• Task description:
One range is to be output from the listing below, exactly as written: the line with "Task: Open the share sheet icon" to the line with "Viewport: 1218px width, 913px height.", both kept.

• Input:
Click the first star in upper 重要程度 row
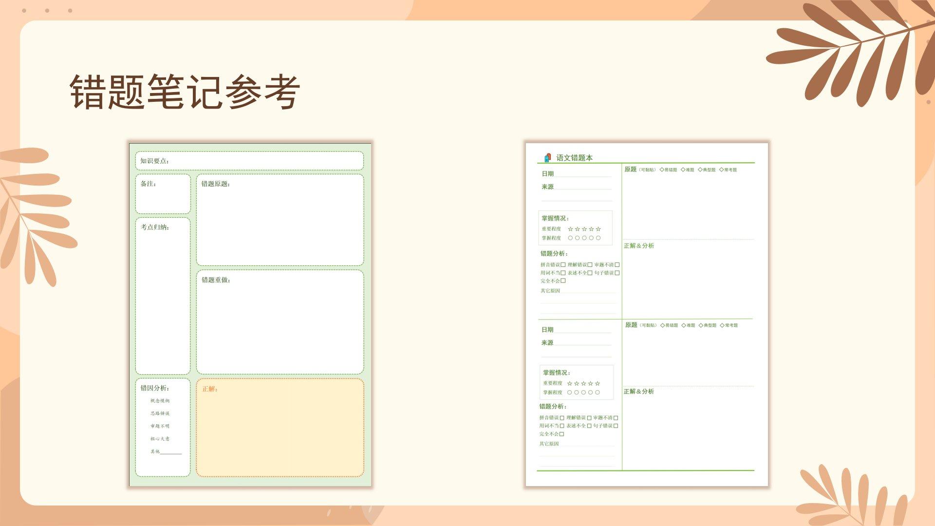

==

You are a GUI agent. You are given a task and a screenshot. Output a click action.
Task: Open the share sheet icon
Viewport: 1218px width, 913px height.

==

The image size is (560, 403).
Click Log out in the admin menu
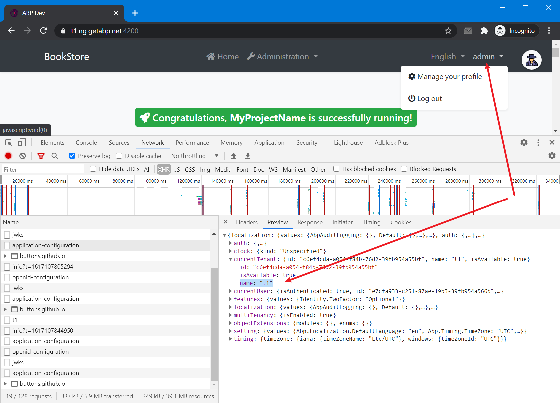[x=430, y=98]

• Result for this task:
Task: Open the share sheet icon
Viewport: 1218px width, 913px height.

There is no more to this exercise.